Она зевнула, прикрывая рот рукой, и ответила:
— Тебе больше не следует пить «крокодилий хвост», Синухе, поскольку он заставляет тебя говорить такие глупости на следующий день. Вспомни, что я выросла в таверне и что я уже не невинная девочка, которая может поймать тебя на слове — и горько разочароваться!

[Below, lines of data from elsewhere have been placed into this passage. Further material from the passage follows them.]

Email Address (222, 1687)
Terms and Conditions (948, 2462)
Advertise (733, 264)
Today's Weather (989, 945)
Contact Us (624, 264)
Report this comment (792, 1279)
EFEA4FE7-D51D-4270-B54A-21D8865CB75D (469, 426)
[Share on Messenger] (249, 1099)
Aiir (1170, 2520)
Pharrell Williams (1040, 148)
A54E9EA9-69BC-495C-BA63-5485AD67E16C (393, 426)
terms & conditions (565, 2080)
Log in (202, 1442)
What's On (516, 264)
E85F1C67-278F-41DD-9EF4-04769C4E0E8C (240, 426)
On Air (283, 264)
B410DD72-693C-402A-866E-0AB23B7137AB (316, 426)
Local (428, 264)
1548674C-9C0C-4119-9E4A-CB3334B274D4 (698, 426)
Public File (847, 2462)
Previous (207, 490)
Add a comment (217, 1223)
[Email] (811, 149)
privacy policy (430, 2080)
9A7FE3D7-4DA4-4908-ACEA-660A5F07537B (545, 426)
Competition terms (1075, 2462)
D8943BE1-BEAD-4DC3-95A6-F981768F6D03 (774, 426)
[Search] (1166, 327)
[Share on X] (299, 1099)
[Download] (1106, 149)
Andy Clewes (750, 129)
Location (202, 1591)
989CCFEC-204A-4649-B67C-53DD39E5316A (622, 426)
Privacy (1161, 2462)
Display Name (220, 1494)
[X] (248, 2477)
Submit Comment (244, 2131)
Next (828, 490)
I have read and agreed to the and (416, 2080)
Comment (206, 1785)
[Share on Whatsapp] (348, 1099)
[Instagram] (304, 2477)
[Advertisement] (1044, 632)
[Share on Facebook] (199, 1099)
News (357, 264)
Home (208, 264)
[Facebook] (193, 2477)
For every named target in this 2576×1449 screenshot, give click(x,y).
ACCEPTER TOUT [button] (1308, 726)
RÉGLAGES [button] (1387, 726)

— Когда я смотрю в твои глаза, Мерит, я верю, что на свете есть хорошие женщины, — сказал я и коснулся губами ее гладких щек. — Я сказал это для того, чтобы ты
Она улыбнулась.
— Ты заметил, что я запретила тебе пить «крокодилий хвост», ведь женщины прежде всего проявляют свою любовь к мужчине, запрещая ему что-то, дабы почувствовать свою власть. Давай не говорить о кувшинах, Синухе. Ты знаешь, что моя циновка к твоим услугам, когда тебе одиноко или грустно. Но не обижайся, если узнаешь, что и кроме тебя есть одинокие и грустные, ибо, как и всякий человек, я тоже вольна выбирать себе друзей, и ты тоже ничем не связан. Итак, несмотря ни на что, я сама дам тебе «крокодилий хвост.
Ум человеческий столь непостижим и так мало знает человек свое сердце, что моя душа в этот момент ощущала себя свободной и легкой, и я не вспомнил ничего о том дурном, что произошло в те дни. Я был доволен и не пробовал больше в этот день «крокодильих хвостов».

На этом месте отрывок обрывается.